***** EXTRAIT FOURNI
MŒURS
Il
nous était défendu de choisir notre place, laquelle nous était imposée. Nous
étions ainsi mélangées avec les détenues de droit commun, qui étaient toutes
grossières et brutales.
Là,
on partageait le contact le plus affreux, la promiscuité la plus dangereuse.
De
plus, nos Offizierinnen avaient des meurs spéciales et ne se gênaient en aucune
façon pour s’ébattre sur les châlits voisins avec des gitanes qui
bénéficiaient, de ce fait, d’un régime de faveur.
Les
femmes et les jeunes filles, lorsqu’elles étaient belles et saines, étaient
mises dans une baraque spéciale où les S.S. les violaient jusqu’à ce qu’elles
fussent demi-mortes. De là, on les dirigeait vers le crématoire.
Il
existait une maison publique réservée aux détenus qui avaient trois mois de
présence dans le camp. Le médecin devait donner un bon permettant l’accès. Cet
établissement n’était ouvert que le soir après l’appel. Un S.S. en gardait
l’entrée. Le matin, les pensionnaires faisaient l’exercice militaire en
chantant, en short. Le soir, quelques femmes choisies montaient dans les
casernes des S.S.
Le
prix d’entrée était de 2 marks sur lesquels la femme recevait 50 pfg, et le
reste (1,50m.) était versé à des organisations ayant des buts de guerre.
**********
***** DONNÉES EXTRAITES
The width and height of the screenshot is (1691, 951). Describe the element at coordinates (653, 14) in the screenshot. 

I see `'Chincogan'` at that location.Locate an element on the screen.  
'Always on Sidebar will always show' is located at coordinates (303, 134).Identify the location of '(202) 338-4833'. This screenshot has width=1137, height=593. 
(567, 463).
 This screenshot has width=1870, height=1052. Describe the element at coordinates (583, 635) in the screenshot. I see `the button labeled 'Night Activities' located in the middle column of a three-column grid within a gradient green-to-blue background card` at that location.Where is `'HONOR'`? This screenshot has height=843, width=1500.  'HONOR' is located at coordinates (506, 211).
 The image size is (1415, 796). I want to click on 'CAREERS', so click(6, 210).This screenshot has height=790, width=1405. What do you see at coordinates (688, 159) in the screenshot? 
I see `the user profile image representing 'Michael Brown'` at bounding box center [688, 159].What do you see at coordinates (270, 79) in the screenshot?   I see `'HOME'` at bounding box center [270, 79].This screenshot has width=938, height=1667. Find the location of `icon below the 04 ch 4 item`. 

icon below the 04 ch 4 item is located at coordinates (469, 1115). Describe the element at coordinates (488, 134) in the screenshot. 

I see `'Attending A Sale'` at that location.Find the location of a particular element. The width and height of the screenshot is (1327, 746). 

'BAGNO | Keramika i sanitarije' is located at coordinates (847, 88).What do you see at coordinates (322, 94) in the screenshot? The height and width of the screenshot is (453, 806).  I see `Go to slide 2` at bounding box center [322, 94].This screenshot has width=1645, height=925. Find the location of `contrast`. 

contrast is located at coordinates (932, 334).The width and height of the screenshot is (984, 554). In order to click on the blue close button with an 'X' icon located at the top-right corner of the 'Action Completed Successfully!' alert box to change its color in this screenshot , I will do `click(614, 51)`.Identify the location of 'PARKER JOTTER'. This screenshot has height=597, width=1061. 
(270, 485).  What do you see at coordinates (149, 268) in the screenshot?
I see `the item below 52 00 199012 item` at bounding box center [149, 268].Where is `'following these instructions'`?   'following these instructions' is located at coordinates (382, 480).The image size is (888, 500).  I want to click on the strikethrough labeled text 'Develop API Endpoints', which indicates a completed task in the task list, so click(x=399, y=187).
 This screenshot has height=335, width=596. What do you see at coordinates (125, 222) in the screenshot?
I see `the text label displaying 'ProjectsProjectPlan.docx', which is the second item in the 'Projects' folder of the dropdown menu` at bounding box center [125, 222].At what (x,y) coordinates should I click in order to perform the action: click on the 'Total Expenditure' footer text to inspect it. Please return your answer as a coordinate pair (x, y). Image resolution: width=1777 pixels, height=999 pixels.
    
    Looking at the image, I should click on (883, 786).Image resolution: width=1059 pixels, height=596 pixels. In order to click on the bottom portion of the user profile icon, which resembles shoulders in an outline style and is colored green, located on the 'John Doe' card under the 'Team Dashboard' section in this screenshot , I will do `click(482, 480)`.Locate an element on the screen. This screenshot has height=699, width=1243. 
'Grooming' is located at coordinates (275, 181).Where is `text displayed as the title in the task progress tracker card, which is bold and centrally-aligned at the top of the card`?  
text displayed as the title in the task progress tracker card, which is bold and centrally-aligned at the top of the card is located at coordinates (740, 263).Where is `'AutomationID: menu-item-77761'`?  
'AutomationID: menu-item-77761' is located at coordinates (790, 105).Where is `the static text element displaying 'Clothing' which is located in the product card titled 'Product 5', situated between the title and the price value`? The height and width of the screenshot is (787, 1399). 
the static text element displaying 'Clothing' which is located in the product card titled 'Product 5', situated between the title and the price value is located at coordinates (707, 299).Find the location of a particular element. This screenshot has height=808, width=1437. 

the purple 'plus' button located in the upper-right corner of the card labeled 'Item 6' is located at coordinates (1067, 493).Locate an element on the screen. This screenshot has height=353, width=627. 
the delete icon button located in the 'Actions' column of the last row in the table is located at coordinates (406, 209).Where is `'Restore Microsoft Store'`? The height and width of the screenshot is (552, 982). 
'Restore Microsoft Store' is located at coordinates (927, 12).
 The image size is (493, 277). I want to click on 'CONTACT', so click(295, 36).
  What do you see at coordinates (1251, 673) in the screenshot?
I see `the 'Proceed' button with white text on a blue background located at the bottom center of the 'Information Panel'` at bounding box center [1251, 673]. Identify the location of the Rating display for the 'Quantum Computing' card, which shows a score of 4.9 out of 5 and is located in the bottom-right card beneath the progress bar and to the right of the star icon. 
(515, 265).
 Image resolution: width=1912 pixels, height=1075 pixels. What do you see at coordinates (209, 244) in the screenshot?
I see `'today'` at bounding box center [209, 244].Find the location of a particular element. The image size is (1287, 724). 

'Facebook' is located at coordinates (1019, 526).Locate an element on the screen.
**********
> _EXERCICES_
1. Répondez brièvement à ces questions sur le texte « Mœurs » :
(a) Dans la phrase commençant par « Nous étions ainsi mélangées », avec quelles détenues ce mélange se faisait-il ?
(b) Combien de temps de présence dans le camp fallait-il pour avoir accès à la maison publique ?
(c) Sur le prix d'entrée de 2 marks, quelle somme revenait à la femme ?
2. Veuillez prolonger le texte « Mœurs » à partir de sa dernière phrase, s'il vous plaît.
Les items forment un matériau à part, distinct du texte « Mœurs ».

> _RÉPONSES_
1.
(a) Avec les détenues de droit commun.
(b) Trois mois.
(c) 50 pfg.

2.
Un
certain nombre de Juifs étaient gardés au camp à la disposition des
kapos : ils était utilisés par des kapos homosexuels allemands pour
assouvir leur passion et étaient protégés par eux.
On
vit une mère et sa fille enfermées et celle-ci obligé de retrousser les robes
de son enfant que l’on faisait violer par un chien.
Et
enfin pour terminer : il y avait des chiens qui étaient vicieux. On
choisissait principalement des jeunes filles ; elles étaient accompagnées
par des S.S. qui les emmenaient travaillé à faire des corvées de pierre. Après
épuisement du travail qui durait douze heures sans arrêt, ces jeunes filles
tombaient de fatigue pour la plupart. C’est alors que les gros chiens se
jetaient sur elles en essayant de les violer. Ils étaient dressés pour cela, je
l’ai vu de mes propres yeux. Ces jeunes
filles étaient décapitées parce qu’elles résistaient, et les S.S. rapportaient
au camp, en nous les montrant, les morceaux des femmes décapitées, accrochés au
fusil ; ils jouaient avec en nous disant que c’était ce qui nous
attendait.
RELIGION
Pour
les croyants de toutes confessions religieuses, aucun secours spirituel ou
moral ne nous a été accordé.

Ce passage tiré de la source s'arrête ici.